[Task directions] Please write back every entry exactly, character for character.

Saved entries
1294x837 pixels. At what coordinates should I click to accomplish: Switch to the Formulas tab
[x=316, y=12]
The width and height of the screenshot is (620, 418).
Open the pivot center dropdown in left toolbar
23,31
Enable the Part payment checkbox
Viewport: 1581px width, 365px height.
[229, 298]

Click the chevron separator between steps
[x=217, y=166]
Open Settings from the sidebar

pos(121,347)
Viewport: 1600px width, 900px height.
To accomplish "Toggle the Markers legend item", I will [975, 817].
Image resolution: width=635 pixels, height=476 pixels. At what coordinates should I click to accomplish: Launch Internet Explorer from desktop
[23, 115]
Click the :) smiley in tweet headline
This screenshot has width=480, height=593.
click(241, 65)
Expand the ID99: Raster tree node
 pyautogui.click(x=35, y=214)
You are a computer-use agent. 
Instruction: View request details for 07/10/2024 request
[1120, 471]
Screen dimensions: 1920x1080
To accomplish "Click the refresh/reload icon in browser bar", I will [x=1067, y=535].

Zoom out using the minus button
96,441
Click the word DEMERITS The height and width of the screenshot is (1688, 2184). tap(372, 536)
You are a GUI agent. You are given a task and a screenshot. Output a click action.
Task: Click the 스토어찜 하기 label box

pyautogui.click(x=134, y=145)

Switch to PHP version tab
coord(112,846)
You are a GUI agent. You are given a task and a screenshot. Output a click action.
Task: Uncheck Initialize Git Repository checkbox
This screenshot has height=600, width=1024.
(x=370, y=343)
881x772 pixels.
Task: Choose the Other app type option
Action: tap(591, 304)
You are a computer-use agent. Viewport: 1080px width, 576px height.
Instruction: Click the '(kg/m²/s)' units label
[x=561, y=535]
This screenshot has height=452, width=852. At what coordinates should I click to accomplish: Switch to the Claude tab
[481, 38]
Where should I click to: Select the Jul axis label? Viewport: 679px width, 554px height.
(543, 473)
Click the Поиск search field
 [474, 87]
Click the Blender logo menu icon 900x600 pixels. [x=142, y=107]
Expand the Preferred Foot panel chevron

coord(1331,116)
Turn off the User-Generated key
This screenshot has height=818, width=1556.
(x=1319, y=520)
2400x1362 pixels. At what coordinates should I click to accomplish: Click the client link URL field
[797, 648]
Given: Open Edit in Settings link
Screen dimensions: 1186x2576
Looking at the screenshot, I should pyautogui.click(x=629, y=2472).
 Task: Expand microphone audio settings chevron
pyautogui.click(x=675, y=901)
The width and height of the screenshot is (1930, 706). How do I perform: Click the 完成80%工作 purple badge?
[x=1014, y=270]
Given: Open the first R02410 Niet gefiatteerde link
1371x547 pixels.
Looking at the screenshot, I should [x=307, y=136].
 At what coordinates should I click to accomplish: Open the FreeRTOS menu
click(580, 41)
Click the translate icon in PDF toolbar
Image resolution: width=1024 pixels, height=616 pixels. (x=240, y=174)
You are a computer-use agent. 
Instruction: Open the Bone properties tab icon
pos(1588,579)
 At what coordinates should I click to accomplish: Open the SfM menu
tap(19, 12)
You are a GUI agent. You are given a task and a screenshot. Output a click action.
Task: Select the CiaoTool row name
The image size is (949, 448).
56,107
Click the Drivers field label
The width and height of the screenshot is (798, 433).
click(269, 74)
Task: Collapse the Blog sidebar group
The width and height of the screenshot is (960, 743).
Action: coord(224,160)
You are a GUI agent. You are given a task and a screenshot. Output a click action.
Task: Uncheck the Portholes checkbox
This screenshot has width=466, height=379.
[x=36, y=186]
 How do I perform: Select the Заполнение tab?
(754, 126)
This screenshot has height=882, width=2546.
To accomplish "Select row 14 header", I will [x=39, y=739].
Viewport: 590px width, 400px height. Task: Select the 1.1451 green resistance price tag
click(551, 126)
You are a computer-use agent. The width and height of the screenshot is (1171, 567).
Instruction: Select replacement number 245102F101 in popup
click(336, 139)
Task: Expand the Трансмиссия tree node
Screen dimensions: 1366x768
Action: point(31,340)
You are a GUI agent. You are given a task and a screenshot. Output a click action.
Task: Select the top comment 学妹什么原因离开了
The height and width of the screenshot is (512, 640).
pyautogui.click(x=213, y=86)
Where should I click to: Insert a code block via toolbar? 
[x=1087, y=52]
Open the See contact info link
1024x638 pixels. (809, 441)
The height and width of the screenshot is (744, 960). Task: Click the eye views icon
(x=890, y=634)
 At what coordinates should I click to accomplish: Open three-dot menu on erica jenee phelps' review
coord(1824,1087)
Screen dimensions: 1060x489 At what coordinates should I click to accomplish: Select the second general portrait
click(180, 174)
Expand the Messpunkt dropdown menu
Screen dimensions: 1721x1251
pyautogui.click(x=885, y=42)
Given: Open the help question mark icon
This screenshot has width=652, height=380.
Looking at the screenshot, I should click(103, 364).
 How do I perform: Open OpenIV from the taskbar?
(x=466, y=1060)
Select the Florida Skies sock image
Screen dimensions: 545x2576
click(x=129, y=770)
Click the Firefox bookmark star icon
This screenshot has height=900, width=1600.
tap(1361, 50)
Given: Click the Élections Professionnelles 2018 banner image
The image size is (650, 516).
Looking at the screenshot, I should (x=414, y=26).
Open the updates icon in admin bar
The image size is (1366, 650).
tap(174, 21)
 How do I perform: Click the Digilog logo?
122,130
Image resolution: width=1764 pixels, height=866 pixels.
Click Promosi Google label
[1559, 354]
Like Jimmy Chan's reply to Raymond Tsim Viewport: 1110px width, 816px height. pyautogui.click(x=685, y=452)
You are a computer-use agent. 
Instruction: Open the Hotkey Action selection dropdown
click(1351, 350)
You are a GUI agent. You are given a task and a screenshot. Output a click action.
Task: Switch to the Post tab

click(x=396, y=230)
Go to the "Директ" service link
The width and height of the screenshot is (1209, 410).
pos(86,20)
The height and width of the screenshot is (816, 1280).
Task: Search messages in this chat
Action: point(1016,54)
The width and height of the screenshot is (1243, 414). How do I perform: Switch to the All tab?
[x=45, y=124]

[Your response]
1294x837 pixels. At what coordinates should I click to accomplish: Switch to the Formulas tab
[x=316, y=12]
The width and height of the screenshot is (620, 418).
Open the pivot center dropdown in left toolbar
23,31
Enable the Part payment checkbox
Viewport: 1581px width, 365px height.
[229, 298]

Click the chevron separator between steps
[x=217, y=166]
Open Settings from the sidebar

pos(121,347)
Viewport: 1600px width, 900px height.
To accomplish "Toggle the Markers legend item", I will [975, 817].
Image resolution: width=635 pixels, height=476 pixels. At what coordinates should I click to accomplish: Launch Internet Explorer from desktop
[23, 115]
Click the :) smiley in tweet headline
This screenshot has width=480, height=593.
click(241, 65)
Expand the ID99: Raster tree node
 pyautogui.click(x=35, y=214)
You are a computer-use agent. 
Instruction: View request details for 07/10/2024 request
[1120, 471]
Screen dimensions: 1920x1080
To accomplish "Click the refresh/reload icon in browser bar", I will [x=1067, y=535].

Zoom out using the minus button
96,441
Click the word DEMERITS The height and width of the screenshot is (1688, 2184). tap(372, 536)
You are a GUI agent. You are given a task and a screenshot. Output a click action.
Task: Click the 스토어찜 하기 label box

pyautogui.click(x=134, y=145)

Switch to PHP version tab
coord(112,846)
You are a GUI agent. You are given a task and a screenshot. Output a click action.
Task: Uncheck Initialize Git Repository checkbox
This screenshot has height=600, width=1024.
(x=370, y=343)
881x772 pixels.
Task: Choose the Other app type option
Action: tap(591, 304)
You are a computer-use agent. Viewport: 1080px width, 576px height.
Instruction: Click the '(kg/m²/s)' units label
[x=561, y=535]
This screenshot has height=452, width=852. At what coordinates should I click to accomplish: Switch to the Claude tab
[481, 38]
Where should I click to: Select the Jul axis label? Viewport: 679px width, 554px height.
(543, 473)
Click the Поиск search field
 [474, 87]
Click the Blender logo menu icon 900x600 pixels. [x=142, y=107]
Expand the Preferred Foot panel chevron

coord(1331,116)
Turn off the User-Generated key
This screenshot has height=818, width=1556.
(x=1319, y=520)
2400x1362 pixels. At what coordinates should I click to accomplish: Click the client link URL field
[797, 648]
Given: Open Edit in Settings link
Screen dimensions: 1186x2576
Looking at the screenshot, I should pyautogui.click(x=629, y=2472).
 Task: Expand microphone audio settings chevron
pyautogui.click(x=675, y=901)
The width and height of the screenshot is (1930, 706). How do I perform: Click the 完成80%工作 purple badge?
[x=1014, y=270]
Given: Open the first R02410 Niet gefiatteerde link
1371x547 pixels.
Looking at the screenshot, I should [x=307, y=136].
 At what coordinates should I click to accomplish: Open the FreeRTOS menu
click(580, 41)
Click the translate icon in PDF toolbar
Image resolution: width=1024 pixels, height=616 pixels. (x=240, y=174)
You are a computer-use agent. 
Instruction: Open the Bone properties tab icon
pos(1588,579)
 At what coordinates should I click to accomplish: Open the SfM menu
tap(19, 12)
You are a GUI agent. You are given a task and a screenshot. Output a click action.
Task: Select the CiaoTool row name
The image size is (949, 448).
56,107
Click the Drivers field label
The width and height of the screenshot is (798, 433).
click(269, 74)
Task: Collapse the Blog sidebar group
The width and height of the screenshot is (960, 743).
Action: coord(224,160)
You are a GUI agent. You are given a task and a screenshot. Output a click action.
Task: Uncheck the Portholes checkbox
This screenshot has width=466, height=379.
[x=36, y=186]
 How do I perform: Select the Заполнение tab?
(754, 126)
This screenshot has height=882, width=2546.
To accomplish "Select row 14 header", I will [x=39, y=739].
Viewport: 590px width, 400px height. Task: Select the 1.1451 green resistance price tag
click(551, 126)
You are a computer-use agent. The width and height of the screenshot is (1171, 567).
Instruction: Select replacement number 245102F101 in popup
click(336, 139)
Task: Expand the Трансмиссия tree node
Screen dimensions: 1366x768
Action: point(31,340)
You are a GUI agent. You are given a task and a screenshot. Output a click action.
Task: Select the top comment 学妹什么原因离开了
The height and width of the screenshot is (512, 640).
pyautogui.click(x=213, y=86)
Where should I click to: Insert a code block via toolbar? 
[x=1087, y=52]
Open the See contact info link
1024x638 pixels. (809, 441)
The height and width of the screenshot is (744, 960). Task: Click the eye views icon
(x=890, y=634)
 At what coordinates should I click to accomplish: Open three-dot menu on erica jenee phelps' review
coord(1824,1087)
Screen dimensions: 1060x489 At what coordinates should I click to accomplish: Select the second general portrait
click(180, 174)
Expand the Messpunkt dropdown menu
Screen dimensions: 1721x1251
pyautogui.click(x=885, y=42)
Given: Open the help question mark icon
This screenshot has width=652, height=380.
Looking at the screenshot, I should click(103, 364).
 How do I perform: Open OpenIV from the taskbar?
(x=466, y=1060)
Select the Florida Skies sock image
Screen dimensions: 545x2576
click(x=129, y=770)
Click the Firefox bookmark star icon
This screenshot has height=900, width=1600.
tap(1361, 50)
Given: Click the Élections Professionnelles 2018 banner image
The image size is (650, 516).
Looking at the screenshot, I should (x=414, y=26).
Open the updates icon in admin bar
The image size is (1366, 650).
tap(174, 21)
 How do I perform: Click the Digilog logo?
122,130
Image resolution: width=1764 pixels, height=866 pixels.
Click Promosi Google label
[1559, 354]
Like Jimmy Chan's reply to Raymond Tsim Viewport: 1110px width, 816px height. pyautogui.click(x=685, y=452)
You are a computer-use agent. 
Instruction: Open the Hotkey Action selection dropdown
click(1351, 350)
You are a GUI agent. You are given a task and a screenshot. Output a click action.
Task: Switch to the Post tab

click(x=396, y=230)
Go to the "Директ" service link
The width and height of the screenshot is (1209, 410).
pos(86,20)
The height and width of the screenshot is (816, 1280).
Task: Search messages in this chat
Action: point(1016,54)
The width and height of the screenshot is (1243, 414). How do I perform: Switch to the All tab?
[x=45, y=124]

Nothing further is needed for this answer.